On Friday, Lorella Praeli, the campaign’s national Latino vote director, was in Charlotte for the formal kickoff. The campaign has a Latino vote director in North Carolina and has trained other staffers on reaching out to the Latino community.

“Donald Trump is a name that everyone knows, all Hispanic households, and it’s not for good reasons. People know that he has led a campaign of hate,” Praeli said in an interview. She added that Clinton can’t afford to assume the fears of Hispanic voters will translate into support and that the campaign must work hard to capture the vote.

Trump has predicted he will win the Latino vote and told NBC News: “I have a great relationship with the Mexican people... I have many legal immigrants working with me. And many of them come from Mexico.”

A recent poll by Latino Decisions of 3,729 Hispanics found Clinton’s support at 70 percent, with at Trump at 19 percent.

In North Carolina, the Clinton campaign’s efforts include reaching out to the faith community, organizing small businesses to set up voter registration boxes and recruiting young undocumented immigrants – known as “Dreamers” – to help out.
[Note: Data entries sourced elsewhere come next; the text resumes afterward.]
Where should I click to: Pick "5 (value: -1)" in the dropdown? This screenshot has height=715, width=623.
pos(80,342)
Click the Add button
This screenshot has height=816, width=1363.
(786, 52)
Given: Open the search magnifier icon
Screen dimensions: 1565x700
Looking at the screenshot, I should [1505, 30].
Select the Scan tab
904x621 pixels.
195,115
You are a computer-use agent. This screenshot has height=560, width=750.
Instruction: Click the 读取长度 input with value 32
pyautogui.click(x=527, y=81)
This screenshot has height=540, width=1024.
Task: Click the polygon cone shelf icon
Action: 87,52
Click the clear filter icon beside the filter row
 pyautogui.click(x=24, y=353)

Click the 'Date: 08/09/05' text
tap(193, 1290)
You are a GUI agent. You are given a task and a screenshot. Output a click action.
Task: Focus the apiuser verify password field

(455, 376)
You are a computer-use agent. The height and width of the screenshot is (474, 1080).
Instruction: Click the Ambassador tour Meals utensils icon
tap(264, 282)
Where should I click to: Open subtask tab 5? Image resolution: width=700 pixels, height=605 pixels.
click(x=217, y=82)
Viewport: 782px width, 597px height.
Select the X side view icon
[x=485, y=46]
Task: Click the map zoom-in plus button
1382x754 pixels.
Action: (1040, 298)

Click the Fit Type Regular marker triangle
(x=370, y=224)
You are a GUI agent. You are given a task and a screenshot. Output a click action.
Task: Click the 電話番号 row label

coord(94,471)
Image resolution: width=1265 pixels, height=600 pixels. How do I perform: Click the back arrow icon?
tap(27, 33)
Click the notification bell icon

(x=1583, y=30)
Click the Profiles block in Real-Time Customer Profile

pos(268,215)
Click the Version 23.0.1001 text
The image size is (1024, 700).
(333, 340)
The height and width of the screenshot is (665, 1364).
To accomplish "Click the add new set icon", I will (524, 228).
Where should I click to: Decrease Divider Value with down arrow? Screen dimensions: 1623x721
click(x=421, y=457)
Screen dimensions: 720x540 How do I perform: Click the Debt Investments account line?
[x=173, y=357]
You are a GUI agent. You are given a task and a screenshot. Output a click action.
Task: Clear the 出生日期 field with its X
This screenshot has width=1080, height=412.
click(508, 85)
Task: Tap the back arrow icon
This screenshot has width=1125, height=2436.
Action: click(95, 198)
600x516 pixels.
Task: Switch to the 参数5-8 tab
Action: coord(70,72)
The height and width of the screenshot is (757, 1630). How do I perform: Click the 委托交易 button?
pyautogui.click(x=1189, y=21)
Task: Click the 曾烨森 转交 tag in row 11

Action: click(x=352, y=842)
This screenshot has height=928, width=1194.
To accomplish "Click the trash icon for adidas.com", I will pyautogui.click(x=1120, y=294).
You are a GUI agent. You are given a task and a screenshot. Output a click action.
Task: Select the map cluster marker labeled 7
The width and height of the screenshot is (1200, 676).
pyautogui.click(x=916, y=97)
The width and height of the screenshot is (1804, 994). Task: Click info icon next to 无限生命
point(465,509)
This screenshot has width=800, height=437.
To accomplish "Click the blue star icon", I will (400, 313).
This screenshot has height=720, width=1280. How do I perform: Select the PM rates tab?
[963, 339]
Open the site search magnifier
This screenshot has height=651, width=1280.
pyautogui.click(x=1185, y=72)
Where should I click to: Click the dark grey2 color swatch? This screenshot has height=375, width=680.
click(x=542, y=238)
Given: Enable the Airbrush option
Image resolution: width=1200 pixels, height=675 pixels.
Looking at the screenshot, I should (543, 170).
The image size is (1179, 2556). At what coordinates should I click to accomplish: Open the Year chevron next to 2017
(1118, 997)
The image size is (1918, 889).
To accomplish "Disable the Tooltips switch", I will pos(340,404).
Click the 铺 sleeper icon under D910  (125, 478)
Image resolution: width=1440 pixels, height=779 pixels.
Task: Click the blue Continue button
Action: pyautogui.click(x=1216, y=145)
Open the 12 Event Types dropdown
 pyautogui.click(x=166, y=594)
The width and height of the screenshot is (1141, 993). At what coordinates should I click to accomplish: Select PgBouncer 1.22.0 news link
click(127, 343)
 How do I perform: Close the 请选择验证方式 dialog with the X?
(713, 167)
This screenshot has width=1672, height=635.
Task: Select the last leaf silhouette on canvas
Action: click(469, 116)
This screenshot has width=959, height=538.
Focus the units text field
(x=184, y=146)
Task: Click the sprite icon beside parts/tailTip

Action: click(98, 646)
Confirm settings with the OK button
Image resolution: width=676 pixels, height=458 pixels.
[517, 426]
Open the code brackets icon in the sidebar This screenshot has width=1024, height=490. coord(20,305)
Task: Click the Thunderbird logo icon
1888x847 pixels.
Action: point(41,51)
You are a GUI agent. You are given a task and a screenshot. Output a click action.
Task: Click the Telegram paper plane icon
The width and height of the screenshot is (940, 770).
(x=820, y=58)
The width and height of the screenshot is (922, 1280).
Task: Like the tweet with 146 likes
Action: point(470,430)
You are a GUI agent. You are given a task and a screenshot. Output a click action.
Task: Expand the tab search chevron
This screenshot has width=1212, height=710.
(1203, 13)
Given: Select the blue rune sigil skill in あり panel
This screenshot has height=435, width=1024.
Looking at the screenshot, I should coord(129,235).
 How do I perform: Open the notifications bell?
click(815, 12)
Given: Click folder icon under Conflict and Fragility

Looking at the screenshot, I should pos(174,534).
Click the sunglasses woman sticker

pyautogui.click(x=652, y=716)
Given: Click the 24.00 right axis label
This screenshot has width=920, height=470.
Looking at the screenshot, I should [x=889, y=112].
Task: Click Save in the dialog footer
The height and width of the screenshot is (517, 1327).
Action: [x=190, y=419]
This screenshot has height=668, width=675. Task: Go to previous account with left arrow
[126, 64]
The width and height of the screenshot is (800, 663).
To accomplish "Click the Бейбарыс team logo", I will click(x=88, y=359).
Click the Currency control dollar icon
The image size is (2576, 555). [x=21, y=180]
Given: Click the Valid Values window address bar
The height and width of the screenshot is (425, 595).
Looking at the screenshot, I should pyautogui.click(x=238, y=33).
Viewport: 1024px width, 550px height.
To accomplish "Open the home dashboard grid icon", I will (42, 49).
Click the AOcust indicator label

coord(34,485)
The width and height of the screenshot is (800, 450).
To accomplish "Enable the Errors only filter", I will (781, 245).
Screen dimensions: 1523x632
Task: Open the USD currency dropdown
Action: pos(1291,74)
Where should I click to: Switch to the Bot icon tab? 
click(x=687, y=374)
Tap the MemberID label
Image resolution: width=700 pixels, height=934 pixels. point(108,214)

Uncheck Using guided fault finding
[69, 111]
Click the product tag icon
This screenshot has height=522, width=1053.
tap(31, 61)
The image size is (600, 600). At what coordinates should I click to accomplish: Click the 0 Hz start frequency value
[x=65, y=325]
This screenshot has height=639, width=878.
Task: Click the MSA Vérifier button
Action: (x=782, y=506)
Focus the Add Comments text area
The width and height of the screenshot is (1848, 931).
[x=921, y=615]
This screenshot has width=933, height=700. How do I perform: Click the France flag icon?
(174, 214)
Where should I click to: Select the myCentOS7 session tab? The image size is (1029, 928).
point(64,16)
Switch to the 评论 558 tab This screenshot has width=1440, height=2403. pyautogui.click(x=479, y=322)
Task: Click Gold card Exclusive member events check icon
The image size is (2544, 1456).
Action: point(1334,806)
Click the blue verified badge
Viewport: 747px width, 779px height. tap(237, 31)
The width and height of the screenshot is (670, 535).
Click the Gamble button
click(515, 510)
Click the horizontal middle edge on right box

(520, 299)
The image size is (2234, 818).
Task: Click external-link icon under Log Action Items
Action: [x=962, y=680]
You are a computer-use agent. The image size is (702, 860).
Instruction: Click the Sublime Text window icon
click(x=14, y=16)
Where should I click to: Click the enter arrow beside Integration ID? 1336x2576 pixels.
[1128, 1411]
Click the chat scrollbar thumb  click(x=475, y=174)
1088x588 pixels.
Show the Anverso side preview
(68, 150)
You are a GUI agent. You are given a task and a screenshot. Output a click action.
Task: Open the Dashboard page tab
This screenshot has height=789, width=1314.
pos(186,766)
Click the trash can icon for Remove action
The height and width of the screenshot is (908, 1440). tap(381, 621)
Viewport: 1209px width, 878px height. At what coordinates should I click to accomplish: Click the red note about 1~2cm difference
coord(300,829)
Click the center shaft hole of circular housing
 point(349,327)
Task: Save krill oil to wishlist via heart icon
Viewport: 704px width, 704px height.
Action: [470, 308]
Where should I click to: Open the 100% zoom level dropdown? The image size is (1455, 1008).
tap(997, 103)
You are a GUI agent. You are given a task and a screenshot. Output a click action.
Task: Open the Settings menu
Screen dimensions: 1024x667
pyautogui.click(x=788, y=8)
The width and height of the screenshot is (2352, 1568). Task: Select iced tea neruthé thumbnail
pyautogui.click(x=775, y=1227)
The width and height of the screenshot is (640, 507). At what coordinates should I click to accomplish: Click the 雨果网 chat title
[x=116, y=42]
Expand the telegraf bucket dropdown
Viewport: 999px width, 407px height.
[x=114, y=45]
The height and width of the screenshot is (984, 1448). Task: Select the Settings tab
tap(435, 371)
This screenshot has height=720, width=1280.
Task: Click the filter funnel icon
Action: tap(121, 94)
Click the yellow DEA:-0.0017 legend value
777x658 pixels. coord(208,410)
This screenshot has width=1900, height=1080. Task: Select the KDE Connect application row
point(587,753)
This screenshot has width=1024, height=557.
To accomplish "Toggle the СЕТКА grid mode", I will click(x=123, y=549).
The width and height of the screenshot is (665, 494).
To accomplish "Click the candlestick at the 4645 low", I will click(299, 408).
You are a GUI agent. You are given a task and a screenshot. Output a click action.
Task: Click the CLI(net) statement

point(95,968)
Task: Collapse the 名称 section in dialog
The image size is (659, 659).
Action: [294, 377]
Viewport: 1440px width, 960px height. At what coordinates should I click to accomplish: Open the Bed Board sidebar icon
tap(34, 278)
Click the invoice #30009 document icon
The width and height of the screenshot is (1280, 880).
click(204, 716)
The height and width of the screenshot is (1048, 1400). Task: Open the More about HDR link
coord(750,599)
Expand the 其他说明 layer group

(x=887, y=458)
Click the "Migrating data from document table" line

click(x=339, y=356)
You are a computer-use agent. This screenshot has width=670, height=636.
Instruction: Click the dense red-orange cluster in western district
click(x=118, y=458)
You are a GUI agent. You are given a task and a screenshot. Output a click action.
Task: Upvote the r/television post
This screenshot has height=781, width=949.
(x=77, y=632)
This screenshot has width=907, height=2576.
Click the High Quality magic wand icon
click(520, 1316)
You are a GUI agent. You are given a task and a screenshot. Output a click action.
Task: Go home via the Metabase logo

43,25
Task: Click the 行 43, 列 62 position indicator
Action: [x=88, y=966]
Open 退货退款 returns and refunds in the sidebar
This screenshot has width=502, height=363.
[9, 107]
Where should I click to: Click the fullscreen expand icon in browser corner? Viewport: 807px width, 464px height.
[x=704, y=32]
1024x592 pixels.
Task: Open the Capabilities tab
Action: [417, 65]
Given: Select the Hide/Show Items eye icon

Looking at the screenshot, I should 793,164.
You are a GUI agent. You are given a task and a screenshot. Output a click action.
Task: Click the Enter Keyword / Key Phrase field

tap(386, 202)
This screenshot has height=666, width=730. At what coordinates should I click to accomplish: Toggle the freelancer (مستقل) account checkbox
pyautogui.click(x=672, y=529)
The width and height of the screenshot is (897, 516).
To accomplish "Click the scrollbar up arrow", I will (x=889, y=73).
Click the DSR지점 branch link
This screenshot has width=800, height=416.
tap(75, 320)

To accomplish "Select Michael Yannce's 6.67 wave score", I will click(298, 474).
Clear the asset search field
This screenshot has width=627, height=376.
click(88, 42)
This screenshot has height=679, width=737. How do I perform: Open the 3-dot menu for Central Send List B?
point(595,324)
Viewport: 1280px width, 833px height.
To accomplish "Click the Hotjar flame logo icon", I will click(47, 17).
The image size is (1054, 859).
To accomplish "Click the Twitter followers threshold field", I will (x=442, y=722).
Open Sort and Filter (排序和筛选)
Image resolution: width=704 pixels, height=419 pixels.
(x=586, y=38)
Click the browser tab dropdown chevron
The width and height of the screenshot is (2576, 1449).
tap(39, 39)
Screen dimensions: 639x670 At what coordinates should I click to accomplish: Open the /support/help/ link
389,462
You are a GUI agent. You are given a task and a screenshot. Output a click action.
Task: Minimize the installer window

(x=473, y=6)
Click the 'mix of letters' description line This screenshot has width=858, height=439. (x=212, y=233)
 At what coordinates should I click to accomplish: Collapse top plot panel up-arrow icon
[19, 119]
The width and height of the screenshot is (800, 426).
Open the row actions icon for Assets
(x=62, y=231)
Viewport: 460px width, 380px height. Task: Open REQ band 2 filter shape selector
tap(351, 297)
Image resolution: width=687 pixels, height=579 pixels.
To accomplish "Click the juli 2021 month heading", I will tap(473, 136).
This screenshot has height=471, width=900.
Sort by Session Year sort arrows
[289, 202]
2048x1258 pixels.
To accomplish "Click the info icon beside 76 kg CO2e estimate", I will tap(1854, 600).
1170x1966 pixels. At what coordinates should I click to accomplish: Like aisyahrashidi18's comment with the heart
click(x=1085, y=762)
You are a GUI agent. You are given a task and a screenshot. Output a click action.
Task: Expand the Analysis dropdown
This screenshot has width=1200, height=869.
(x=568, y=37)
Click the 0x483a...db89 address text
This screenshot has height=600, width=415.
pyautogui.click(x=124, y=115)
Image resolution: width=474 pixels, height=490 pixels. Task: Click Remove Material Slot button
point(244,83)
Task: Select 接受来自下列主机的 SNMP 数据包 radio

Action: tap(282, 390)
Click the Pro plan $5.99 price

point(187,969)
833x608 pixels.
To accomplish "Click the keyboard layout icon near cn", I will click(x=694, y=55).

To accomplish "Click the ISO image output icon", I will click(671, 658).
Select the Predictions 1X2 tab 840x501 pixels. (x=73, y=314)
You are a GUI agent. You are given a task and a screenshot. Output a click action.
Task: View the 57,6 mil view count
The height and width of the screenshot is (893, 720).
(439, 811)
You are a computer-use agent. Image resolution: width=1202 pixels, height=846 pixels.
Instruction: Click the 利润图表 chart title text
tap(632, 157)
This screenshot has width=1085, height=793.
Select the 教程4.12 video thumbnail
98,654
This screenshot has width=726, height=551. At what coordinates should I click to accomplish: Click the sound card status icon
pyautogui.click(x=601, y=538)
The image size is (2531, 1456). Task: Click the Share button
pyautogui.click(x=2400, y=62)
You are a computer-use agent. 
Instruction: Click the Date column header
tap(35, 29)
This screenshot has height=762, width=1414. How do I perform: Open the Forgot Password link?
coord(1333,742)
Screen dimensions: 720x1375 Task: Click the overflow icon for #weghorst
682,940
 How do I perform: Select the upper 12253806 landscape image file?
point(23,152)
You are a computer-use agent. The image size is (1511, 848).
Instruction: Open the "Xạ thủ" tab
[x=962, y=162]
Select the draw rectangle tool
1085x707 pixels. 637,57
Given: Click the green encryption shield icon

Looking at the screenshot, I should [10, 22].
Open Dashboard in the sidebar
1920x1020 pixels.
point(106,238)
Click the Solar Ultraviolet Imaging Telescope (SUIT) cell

To the “Dreamers,” Praeli says: “We know you cannot vote, but we know that you can play a role in influencing the outcome of the election by sharing your stories.”

She was an undocumented immigrant herself until she gained a green card through marriage in 2012. She’s now a U.S. citizen and voted in her first election in the primary.

Praeli 28, a Peruvian immigrant, moved to the United States when she was 10 for medical treatment. She joined the Clinton campaign from United We Dream, one of the largest groups representing children of undocumented immigrants.

Nationally, the Hispanic electorate is projected to reach 27.3 million eligible voters in 2016, up from 19.5 million in 2008, according to Pew Research Center analysis.

Clinton backs immigration legislation that would create a path to citizenship. She also would defend President Barack Obama’s stalled executive actions that were aimed to protect 5 million undocumented immigrants from being deported.

Trump, the Republican presidential candidate, speaks regularly at his campaign rallies about building a wall to keep Mexican immigrants out. And earlier this month, he stopped short of calling for the mass deportation of millions of people who have not committed crimes beyond their immigration offenses. But he also said those who want to live legally in the U.S. will need to leave and head to the back of the line in their home countries.